Laboratory experiments confirmed that marinopyrrole A did in fact generate measurable interactions with most of the predicted proteins. “Our AI method is able to narrow down the protein targets of natural products with a reliability often in excess of 50 percent, which simplifies the search for new pharmaceutically active agents,” Schneider says.
Creating a cheap alternative
But the work of Schneider’s research group was not over. If the findings about the target proteins of marinopyrrole A are to result in a useful treatment in the future, it is necessary to find a molecule that is easy to manufacture. After all, marinopyrrole A – like many other natural substances – has a relatively complicated structure, which makes laboratory synthesis time-consuming and expensive.
To search for a simpler chemical compound with the same effect, the ETH researchers used yet another algorithm they designed themselves. This AI program was tasked with being a “virtual chemist” and finding molecules that have similar chemical functionalities to the natural model despite having a different structure. According to the constraints of the algorithm, it also had to be possible to make the molecules in a maximum of three synthesis steps, ensuring easy, low-cost production.
New chemical structures with the same effect
To define the synthesis path, the software had access to a catalogue of over 200 starting materials, 25,000 purchasable chemical building blocks and 58 established reaction schemes. After each reaction step, the program selected as the starting material for the next step the variants that matched marinopyrrole A most closely in terms of functionalities.
In total, the algorithm found 802 suitable molecules, based on 334 different scaffolds. The researchers synthesized the best four in the laboratory and discovered that they actually behaved very similarly to the natural model. They had a comparable effect on seven of the eight target proteins identified by the algorithm.
Subsequently, the researchers investigated the most promising molecule in detail. X-ray structure analyses showed that the compter-generated compound binds to the active centre of a target protein in much the same way as known inhibitors of this enzyme. Despite its different structure, then, the molecule found by AI works using the same mechanism.
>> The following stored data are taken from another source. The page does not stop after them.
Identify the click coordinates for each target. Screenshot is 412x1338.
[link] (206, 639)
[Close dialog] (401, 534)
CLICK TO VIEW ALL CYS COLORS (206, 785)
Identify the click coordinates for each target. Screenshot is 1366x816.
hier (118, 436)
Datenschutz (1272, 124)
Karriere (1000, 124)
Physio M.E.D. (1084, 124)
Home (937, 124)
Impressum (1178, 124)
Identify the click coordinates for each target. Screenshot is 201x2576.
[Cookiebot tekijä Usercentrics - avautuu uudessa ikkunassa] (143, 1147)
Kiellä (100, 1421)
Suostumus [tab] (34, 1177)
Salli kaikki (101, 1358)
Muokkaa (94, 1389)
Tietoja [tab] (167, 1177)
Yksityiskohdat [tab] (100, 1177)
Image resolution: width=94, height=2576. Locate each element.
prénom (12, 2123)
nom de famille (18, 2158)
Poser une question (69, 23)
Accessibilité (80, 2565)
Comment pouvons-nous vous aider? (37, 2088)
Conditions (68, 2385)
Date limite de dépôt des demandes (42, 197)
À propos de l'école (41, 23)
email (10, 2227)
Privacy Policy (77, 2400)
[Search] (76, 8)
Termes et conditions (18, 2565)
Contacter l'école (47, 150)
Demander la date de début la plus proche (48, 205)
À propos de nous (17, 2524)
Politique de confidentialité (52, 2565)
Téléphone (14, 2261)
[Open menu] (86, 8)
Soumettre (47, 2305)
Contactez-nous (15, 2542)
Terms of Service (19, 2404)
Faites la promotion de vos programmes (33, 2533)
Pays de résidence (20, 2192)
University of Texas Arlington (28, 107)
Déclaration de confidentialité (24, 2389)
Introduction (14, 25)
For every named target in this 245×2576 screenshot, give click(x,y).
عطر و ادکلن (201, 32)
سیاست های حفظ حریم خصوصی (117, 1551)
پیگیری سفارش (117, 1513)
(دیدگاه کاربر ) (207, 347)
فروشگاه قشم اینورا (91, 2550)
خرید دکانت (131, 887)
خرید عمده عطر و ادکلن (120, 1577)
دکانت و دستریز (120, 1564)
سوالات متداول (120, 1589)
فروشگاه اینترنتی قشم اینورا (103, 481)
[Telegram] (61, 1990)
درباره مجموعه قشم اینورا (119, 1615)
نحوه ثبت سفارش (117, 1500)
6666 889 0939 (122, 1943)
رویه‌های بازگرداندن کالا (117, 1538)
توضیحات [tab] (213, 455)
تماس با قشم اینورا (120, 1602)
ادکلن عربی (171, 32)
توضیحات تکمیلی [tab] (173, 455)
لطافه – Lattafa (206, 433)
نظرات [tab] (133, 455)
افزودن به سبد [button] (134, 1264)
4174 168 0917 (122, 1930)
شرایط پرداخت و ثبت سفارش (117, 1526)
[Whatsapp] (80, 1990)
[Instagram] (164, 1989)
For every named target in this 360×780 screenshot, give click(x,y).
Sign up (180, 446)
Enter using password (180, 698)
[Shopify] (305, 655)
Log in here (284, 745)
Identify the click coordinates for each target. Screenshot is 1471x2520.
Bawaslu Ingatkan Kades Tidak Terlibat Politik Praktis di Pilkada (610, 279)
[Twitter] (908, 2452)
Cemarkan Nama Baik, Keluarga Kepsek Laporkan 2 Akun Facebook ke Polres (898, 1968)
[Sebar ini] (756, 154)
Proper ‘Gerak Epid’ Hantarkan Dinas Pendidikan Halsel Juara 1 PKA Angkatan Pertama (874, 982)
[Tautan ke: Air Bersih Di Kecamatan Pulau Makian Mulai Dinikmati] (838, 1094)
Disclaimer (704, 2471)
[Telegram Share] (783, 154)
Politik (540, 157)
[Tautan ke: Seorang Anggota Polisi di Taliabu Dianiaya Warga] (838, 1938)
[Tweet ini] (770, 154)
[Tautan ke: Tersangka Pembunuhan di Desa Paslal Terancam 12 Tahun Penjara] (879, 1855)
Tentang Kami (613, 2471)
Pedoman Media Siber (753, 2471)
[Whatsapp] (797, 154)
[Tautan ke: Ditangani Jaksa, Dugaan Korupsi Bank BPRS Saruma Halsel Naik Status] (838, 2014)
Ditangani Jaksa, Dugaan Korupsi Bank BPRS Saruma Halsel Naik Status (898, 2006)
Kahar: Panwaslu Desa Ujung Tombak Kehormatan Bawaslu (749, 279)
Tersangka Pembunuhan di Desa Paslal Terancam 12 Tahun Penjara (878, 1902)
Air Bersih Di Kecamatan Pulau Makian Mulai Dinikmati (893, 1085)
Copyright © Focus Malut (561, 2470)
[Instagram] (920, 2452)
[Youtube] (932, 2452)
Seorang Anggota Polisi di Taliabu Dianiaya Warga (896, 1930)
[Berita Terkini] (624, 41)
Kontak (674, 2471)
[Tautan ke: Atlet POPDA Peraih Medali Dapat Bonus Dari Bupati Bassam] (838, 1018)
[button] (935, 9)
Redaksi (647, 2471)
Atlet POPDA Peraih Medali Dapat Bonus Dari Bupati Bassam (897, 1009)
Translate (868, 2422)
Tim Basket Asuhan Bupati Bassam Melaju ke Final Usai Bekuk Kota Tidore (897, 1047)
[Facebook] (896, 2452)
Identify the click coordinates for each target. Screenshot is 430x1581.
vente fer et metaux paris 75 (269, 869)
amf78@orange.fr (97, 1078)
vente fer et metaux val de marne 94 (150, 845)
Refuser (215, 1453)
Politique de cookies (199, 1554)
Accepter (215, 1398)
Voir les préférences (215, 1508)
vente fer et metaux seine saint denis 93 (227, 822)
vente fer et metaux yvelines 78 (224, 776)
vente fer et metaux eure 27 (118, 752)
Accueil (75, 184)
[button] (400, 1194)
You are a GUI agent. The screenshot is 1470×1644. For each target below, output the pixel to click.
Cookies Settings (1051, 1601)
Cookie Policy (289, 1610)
Effects on pharmaceutical research
“Our work proves that AI algorithms can be employed in a targeted manner to design active ingredients with the same effects as natural substances, but with simpler structures,” Schneider says, adding: “This helps not only to manufacture new drugs, but also places us on the cusp of a potentially fundamental change in medical-chemical research.” That is to say, the ETH research group’s methods make it possible to find drugs that do the same things as existing drugs but are based on different structures. This could make it easier in future to design new unpatented molecular structures. There is currently intense debate regarding both the extent to which AI could be used to systematically circumvent patent protection and the possible patenting of molecules designed by “creative” AI. In any case, the pharmaceutical industry will have to adapt its research approach to a new rulebook.